Note that patchset.json includes more than one patch set, which is why we used only one of them. The last line enables the jax backend in the pyhf interface, which is required to compute the Hessian of the statistical model used by the simplification procedure.

The "pyhf.simplify" converter can then be invoked to map this full likelihood onto a simplified-likelihood model.

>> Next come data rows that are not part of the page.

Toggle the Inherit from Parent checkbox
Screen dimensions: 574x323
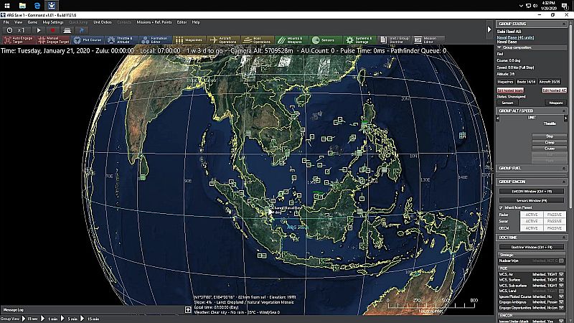(501, 207)
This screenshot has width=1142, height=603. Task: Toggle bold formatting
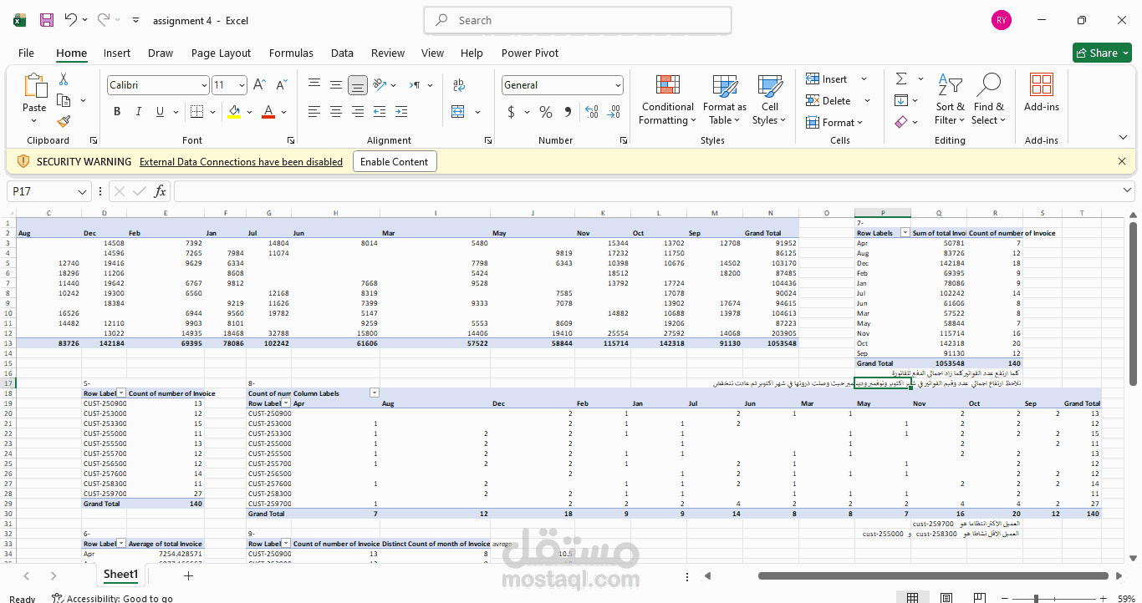[x=116, y=111]
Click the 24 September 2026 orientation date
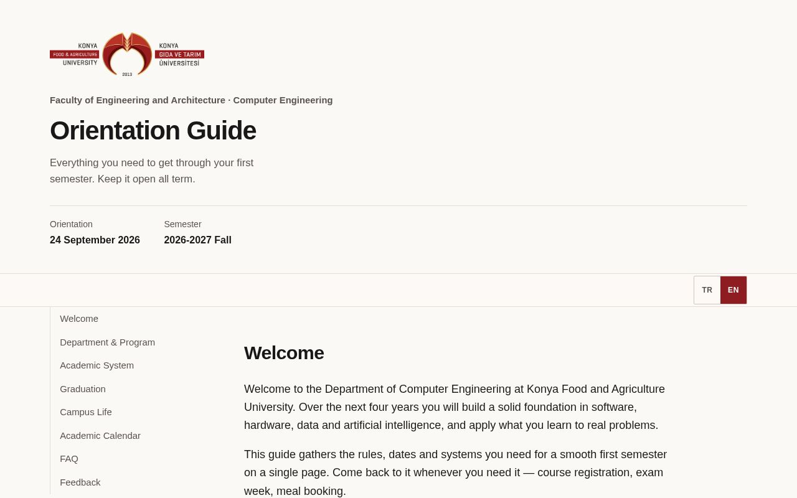This screenshot has width=797, height=498. pyautogui.click(x=95, y=240)
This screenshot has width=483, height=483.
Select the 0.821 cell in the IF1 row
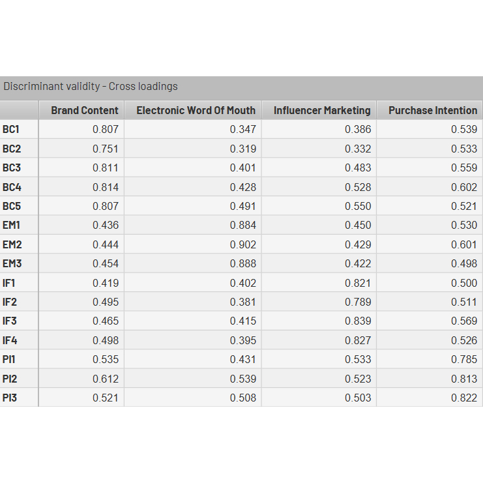358,283
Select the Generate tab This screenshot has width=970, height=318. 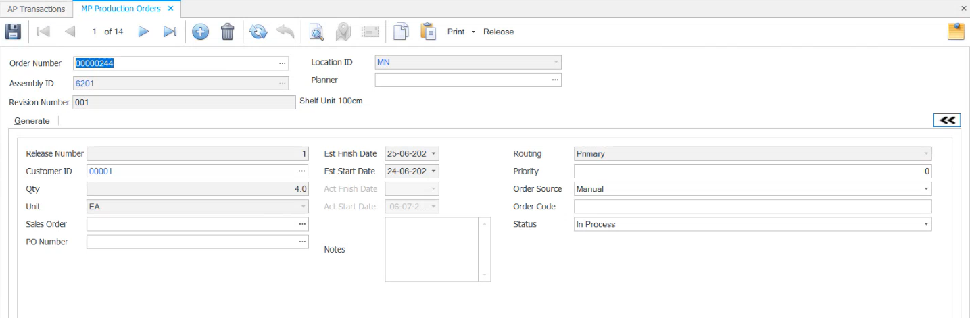click(x=32, y=121)
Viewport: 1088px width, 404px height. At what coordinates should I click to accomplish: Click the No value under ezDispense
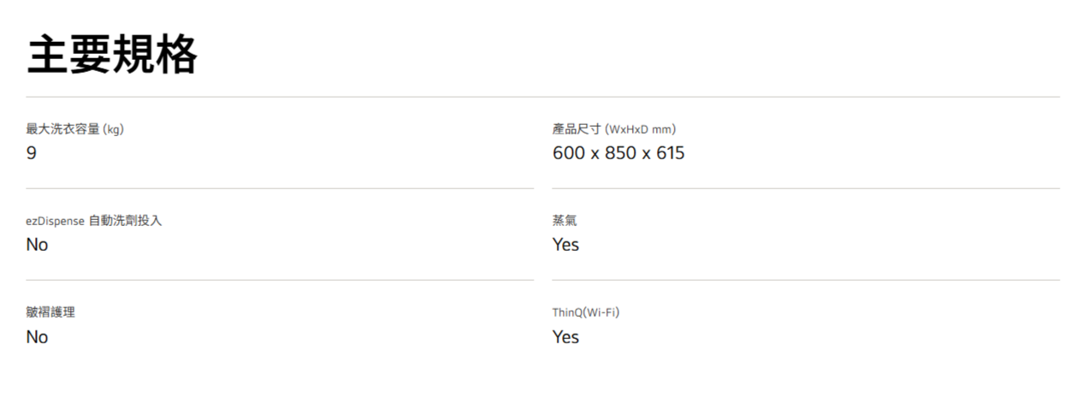tap(37, 245)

>>> converter = spey.get_backend("pyhf.simplify")
>>> simplified_model = converter(
...     statistical_model=full_statistical_model,
...     convert_to="default.correlated_background",
...     control_region_indices=[
...             'WREM_cuts', 'STCREM_cuts', 'TRHMEM_cuts', 'TRMMEM_cuts', 'TRLMEM_cuts'
...         ]
... )
>>> print(simplified_model.backend_type)
>>> # "default.correlated_background"
author: str = 'SpeysideHEP'#

Author of the backend

name: str = 'pyhf.simplify'#

Name of the backend

spey_requires: str = '>=0.2.0,<0.3.0'#

Spey version required for the backend

version: str = '0.2.1'#

Version of the backend

References

  • A. Buckley, M. Citron, S. Fichet, S. Kraml, W. Waltenberger and N. Wardle, The Simplified Likelihood Framework, JHEP 04 (2019) 064, arXiv:1809.05548. Defines the simplified likelihood, the moment-matching parameters and the Monte-Carlo extraction procedure used here.

  • R. Barlow, Asymmetric Errors, arXiv:physics/0406120, Sec. 3.6. Source of the variable-Gaussian effective-\(\sigma\) form consumed by “default.effective_sigma”.

  • E. Schanet, simplify package (eschanet/simplify). A complementary approach that emits a pyhf patch by collapsing the post-fit background into a single sample; its output can be used directly with spey-pyhf without going through this converter.